Brain-selective overexpression of angiotensin (AT₁) receptors causes enhanced cardiovascular sensitivity in transgenic mice

To examine the physiological importance of brain angiotensin II type 1 (AT₁) receptors, we developed a novel transgenic mouse model with rat AT_1a receptors targeted selectively to neurons of the central nervous system (CNS). A transgene consisting of 2.8 kb of the rat neuron-specific enolase (NSE) 5′ flanking region fused to a cDNA encoding the full open-reading frame of the rat AT_1a receptor was constructed and transgenic mice (NSE-AT_1a) were generated.

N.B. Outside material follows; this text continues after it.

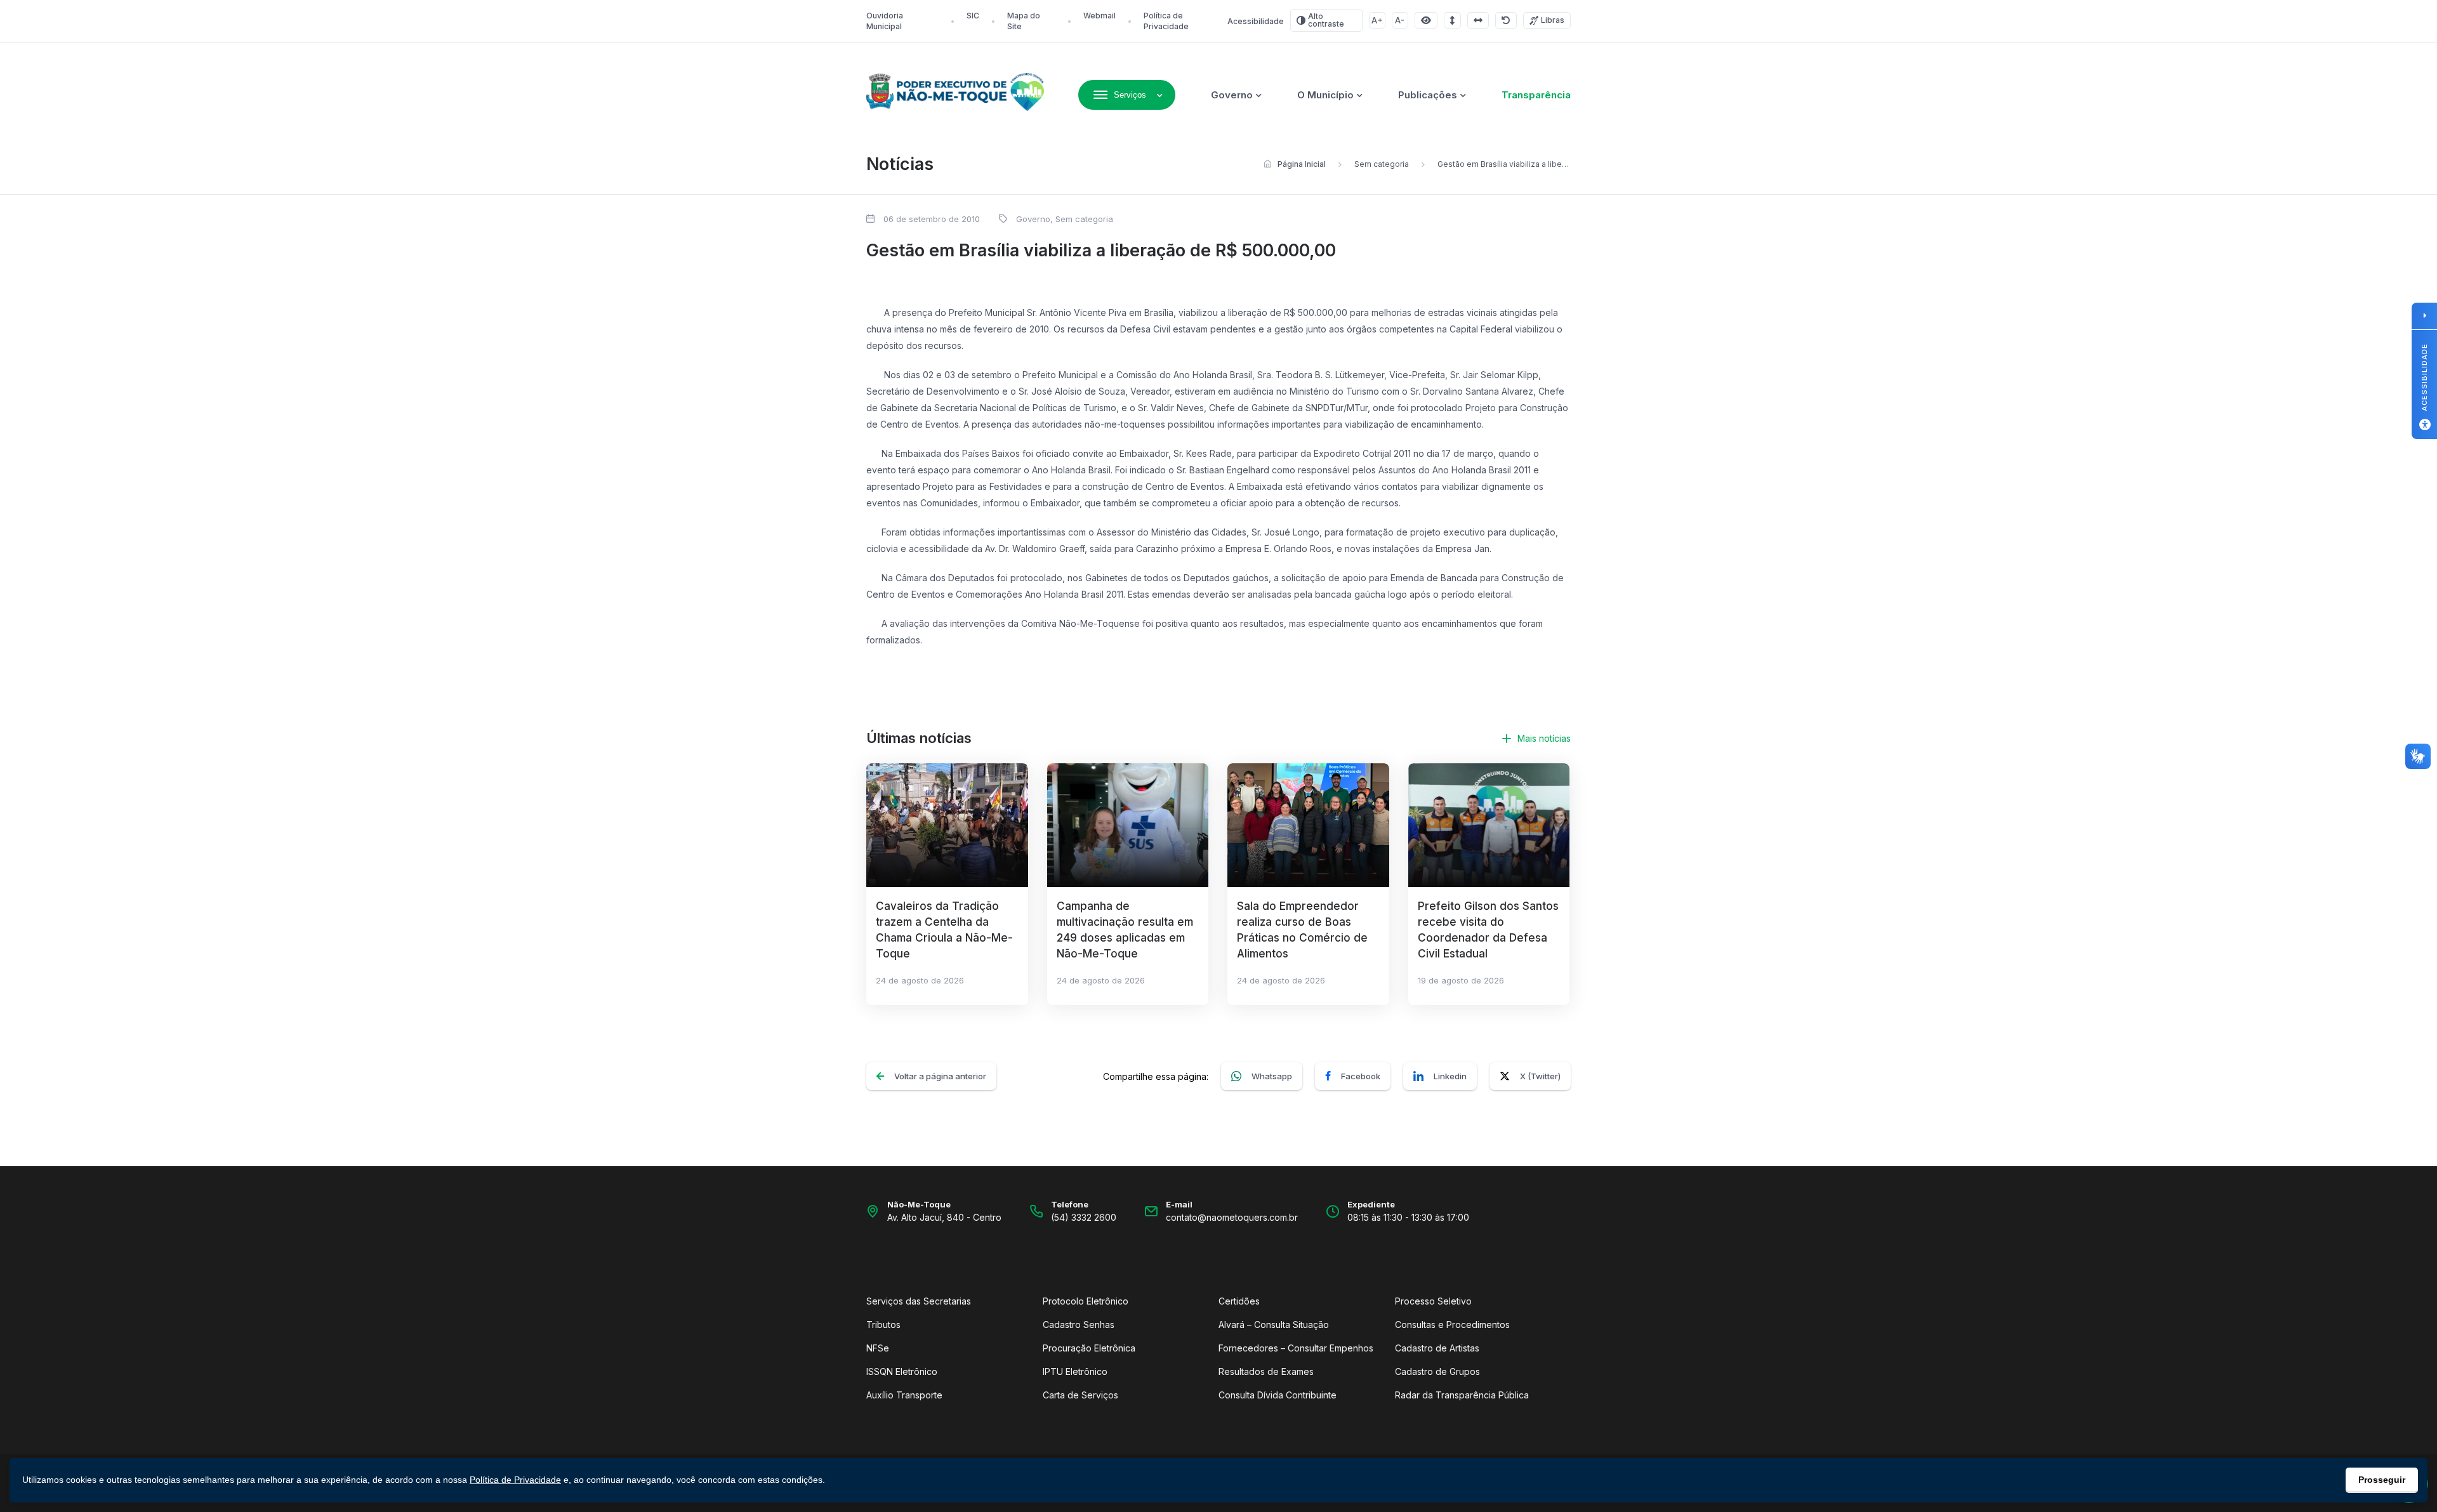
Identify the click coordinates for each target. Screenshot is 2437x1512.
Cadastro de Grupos (1437, 1371)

Two of six transgenic founder lines exhibited brain-selective expression of the transgene at either moderate or high levels. Immunohistochemistry revealed widespread distribution of AT₁ receptors in neurons throughout the CNS. This neuron-targeted overexpression of AT_1a receptors resulted in enhanced cardiovascular responsiveness to intracerebroventricular (ICV) angiotensin II (Ang II) injection but not to other central pressor agents, demonstrating functional overexpression of the transgene in NSE-AT_1a mice. Interestingly, baseline blood pressure (BP) was not elevated in either transgenic line. However, blockade of central AT₁ receptors with ICV losartan caused significant falls in basal BP in NSE-AT_1a mice but had no effect in nontransgenic controls. These results suggest that whereas there is an enhanced contribution of central AT₁ receptors to the maintenance of baseline BP in NSE-AT_1a mice, particularly effective baroreflex buffering prevents hypertension in this model. Used both independently, and in conjunction with mice harboring gene-targeted deletions of AT_1a receptors, this new model will permit quantitative and relevant investigations of the role of central AT_1a receptors in cardiovascular homeostasis in health and disease.